EXERCISE
Your answer should contain each record from the listing, repeated exactly.
[[ GIVEN DATA open ]]
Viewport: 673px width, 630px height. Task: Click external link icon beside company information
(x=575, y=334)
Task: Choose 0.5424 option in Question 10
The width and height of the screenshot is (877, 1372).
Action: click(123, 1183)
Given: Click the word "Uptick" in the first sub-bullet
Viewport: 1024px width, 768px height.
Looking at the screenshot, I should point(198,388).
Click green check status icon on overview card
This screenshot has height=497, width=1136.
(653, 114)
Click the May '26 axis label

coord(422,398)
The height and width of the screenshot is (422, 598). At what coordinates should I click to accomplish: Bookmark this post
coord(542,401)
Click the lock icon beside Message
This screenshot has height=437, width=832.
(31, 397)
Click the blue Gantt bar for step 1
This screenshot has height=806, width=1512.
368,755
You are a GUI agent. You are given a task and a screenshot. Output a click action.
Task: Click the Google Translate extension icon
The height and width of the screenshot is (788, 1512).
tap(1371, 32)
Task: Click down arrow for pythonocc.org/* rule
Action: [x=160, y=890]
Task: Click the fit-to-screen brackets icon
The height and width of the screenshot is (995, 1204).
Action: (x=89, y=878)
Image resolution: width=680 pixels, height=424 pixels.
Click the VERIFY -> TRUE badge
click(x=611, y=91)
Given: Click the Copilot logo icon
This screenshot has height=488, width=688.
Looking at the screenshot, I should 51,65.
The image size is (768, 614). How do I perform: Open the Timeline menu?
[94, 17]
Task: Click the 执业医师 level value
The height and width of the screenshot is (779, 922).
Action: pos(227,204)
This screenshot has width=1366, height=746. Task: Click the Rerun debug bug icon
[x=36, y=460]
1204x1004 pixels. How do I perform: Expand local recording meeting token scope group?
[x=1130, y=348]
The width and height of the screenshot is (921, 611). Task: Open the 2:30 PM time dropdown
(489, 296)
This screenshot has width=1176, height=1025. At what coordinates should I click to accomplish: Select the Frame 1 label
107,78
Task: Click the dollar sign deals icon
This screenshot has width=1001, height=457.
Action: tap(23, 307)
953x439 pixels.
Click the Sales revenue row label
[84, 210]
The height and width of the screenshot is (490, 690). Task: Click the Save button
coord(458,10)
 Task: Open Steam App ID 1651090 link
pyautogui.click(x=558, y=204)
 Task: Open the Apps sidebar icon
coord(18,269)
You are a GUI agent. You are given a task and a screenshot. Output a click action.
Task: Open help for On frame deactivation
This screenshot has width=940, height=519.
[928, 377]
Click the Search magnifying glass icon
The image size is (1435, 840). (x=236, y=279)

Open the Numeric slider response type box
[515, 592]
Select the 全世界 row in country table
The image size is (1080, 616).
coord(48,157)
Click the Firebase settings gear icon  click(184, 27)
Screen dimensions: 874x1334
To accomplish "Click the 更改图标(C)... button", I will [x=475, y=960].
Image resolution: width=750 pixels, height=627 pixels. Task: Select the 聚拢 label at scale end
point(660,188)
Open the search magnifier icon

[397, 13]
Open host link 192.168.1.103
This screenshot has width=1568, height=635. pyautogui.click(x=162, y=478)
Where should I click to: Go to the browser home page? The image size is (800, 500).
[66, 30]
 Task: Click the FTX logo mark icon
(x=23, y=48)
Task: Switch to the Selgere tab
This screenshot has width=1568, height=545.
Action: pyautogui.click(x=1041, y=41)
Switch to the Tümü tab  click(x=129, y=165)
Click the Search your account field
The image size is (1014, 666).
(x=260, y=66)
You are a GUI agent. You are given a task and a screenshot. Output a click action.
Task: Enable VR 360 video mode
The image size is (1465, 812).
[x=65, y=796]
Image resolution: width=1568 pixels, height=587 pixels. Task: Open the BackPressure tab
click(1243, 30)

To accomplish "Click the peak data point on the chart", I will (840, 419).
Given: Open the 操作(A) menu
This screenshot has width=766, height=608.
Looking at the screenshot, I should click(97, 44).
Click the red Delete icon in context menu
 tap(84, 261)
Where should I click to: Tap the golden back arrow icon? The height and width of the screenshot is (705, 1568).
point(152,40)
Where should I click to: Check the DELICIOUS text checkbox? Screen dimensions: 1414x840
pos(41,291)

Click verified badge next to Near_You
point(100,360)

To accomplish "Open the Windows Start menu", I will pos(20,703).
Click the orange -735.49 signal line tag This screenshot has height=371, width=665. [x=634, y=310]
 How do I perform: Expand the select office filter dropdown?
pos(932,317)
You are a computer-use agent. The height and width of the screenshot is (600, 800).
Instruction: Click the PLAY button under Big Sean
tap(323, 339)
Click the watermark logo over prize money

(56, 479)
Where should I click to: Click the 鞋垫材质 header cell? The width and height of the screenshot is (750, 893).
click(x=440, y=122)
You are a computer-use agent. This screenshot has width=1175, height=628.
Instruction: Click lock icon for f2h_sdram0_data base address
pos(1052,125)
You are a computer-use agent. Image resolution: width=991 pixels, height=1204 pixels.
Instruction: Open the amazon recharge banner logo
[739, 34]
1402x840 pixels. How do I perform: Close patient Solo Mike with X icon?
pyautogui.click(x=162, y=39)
[[ GIVEN DATA closed ]]
SOLVED PROBLEM
Viewport: 673px width, 630px height. Task: Click external link icon beside company information
(x=575, y=334)
Task: Choose 0.5424 option in Question 10
The width and height of the screenshot is (877, 1372).
Action: click(123, 1183)
Given: Click the word "Uptick" in the first sub-bullet
Viewport: 1024px width, 768px height.
Looking at the screenshot, I should point(198,388).
Click green check status icon on overview card
This screenshot has height=497, width=1136.
(653, 114)
Click the May '26 axis label

coord(422,398)
The height and width of the screenshot is (422, 598). At what coordinates should I click to accomplish: Bookmark this post
coord(542,401)
Click the lock icon beside Message
This screenshot has height=437, width=832.
(31, 397)
Click the blue Gantt bar for step 1
This screenshot has height=806, width=1512.
368,755
You are a GUI agent. You are given a task and a screenshot. Output a click action.
Task: Click the Google Translate extension icon
The height and width of the screenshot is (788, 1512).
tap(1371, 32)
Task: Click down arrow for pythonocc.org/* rule
Action: [x=160, y=890]
Task: Click the fit-to-screen brackets icon
The height and width of the screenshot is (995, 1204).
Action: (x=89, y=878)
Image resolution: width=680 pixels, height=424 pixels.
Click the VERIFY -> TRUE badge
click(x=611, y=91)
Given: Click the Copilot logo icon
This screenshot has height=488, width=688.
Looking at the screenshot, I should 51,65.
The image size is (768, 614). How do I perform: Open the Timeline menu?
[94, 17]
Task: Click the 执业医师 level value
The height and width of the screenshot is (779, 922).
Action: pos(227,204)
This screenshot has width=1366, height=746. Task: Click the Rerun debug bug icon
[x=36, y=460]
1204x1004 pixels. How do I perform: Expand local recording meeting token scope group?
[x=1130, y=348]
The width and height of the screenshot is (921, 611). Task: Open the 2:30 PM time dropdown
(489, 296)
This screenshot has width=1176, height=1025. At what coordinates should I click to accomplish: Select the Frame 1 label
107,78
Task: Click the dollar sign deals icon
This screenshot has width=1001, height=457.
Action: tap(23, 307)
953x439 pixels.
Click the Sales revenue row label
[84, 210]
The height and width of the screenshot is (490, 690). Task: Click the Save button
coord(458,10)
 Task: Open Steam App ID 1651090 link
pyautogui.click(x=558, y=204)
 Task: Open the Apps sidebar icon
coord(18,269)
You are a GUI agent. You are given a task and a screenshot. Output a click action.
Task: Open help for On frame deactivation
This screenshot has width=940, height=519.
[928, 377]
Click the Search magnifying glass icon
The image size is (1435, 840). (x=236, y=279)

Open the Numeric slider response type box
[515, 592]
Select the 全世界 row in country table
The image size is (1080, 616).
coord(48,157)
Click the Firebase settings gear icon  click(184, 27)
Screen dimensions: 874x1334
To accomplish "Click the 更改图标(C)... button", I will [x=475, y=960].
Image resolution: width=750 pixels, height=627 pixels. Task: Select the 聚拢 label at scale end
point(660,188)
Open the search magnifier icon

[397, 13]
Open host link 192.168.1.103
This screenshot has width=1568, height=635. pyautogui.click(x=162, y=478)
Where should I click to: Go to the browser home page? The image size is (800, 500).
[66, 30]
 Task: Click the FTX logo mark icon
(x=23, y=48)
Task: Switch to the Selgere tab
This screenshot has width=1568, height=545.
Action: pyautogui.click(x=1041, y=41)
Switch to the Tümü tab  click(x=129, y=165)
Click the Search your account field
The image size is (1014, 666).
(x=260, y=66)
You are a GUI agent. You are given a task and a screenshot. Output a click action.
Task: Enable VR 360 video mode
The image size is (1465, 812).
[x=65, y=796]
Image resolution: width=1568 pixels, height=587 pixels. Task: Open the BackPressure tab
click(1243, 30)

To accomplish "Click the peak data point on the chart", I will (840, 419).
Given: Open the 操作(A) menu
This screenshot has width=766, height=608.
Looking at the screenshot, I should click(97, 44).
Click the red Delete icon in context menu
 tap(84, 261)
Where should I click to: Tap the golden back arrow icon? The height and width of the screenshot is (705, 1568).
point(152,40)
Where should I click to: Check the DELICIOUS text checkbox? Screen dimensions: 1414x840
pos(41,291)

Click verified badge next to Near_You
point(100,360)

To accomplish "Open the Windows Start menu", I will pos(20,703).
Click the orange -735.49 signal line tag This screenshot has height=371, width=665. [x=634, y=310]
 How do I perform: Expand the select office filter dropdown?
pos(932,317)
You are a computer-use agent. The height and width of the screenshot is (600, 800).
Instruction: Click the PLAY button under Big Sean
tap(323, 339)
Click the watermark logo over prize money

(56, 479)
Where should I click to: Click the 鞋垫材质 header cell? The width and height of the screenshot is (750, 893).
click(x=440, y=122)
You are a computer-use agent. This screenshot has width=1175, height=628.
Instruction: Click lock icon for f2h_sdram0_data base address
pos(1052,125)
You are a computer-use agent. Image resolution: width=991 pixels, height=1204 pixels.
Instruction: Open the amazon recharge banner logo
[739, 34]
1402x840 pixels. How do I perform: Close patient Solo Mike with X icon?
pyautogui.click(x=162, y=39)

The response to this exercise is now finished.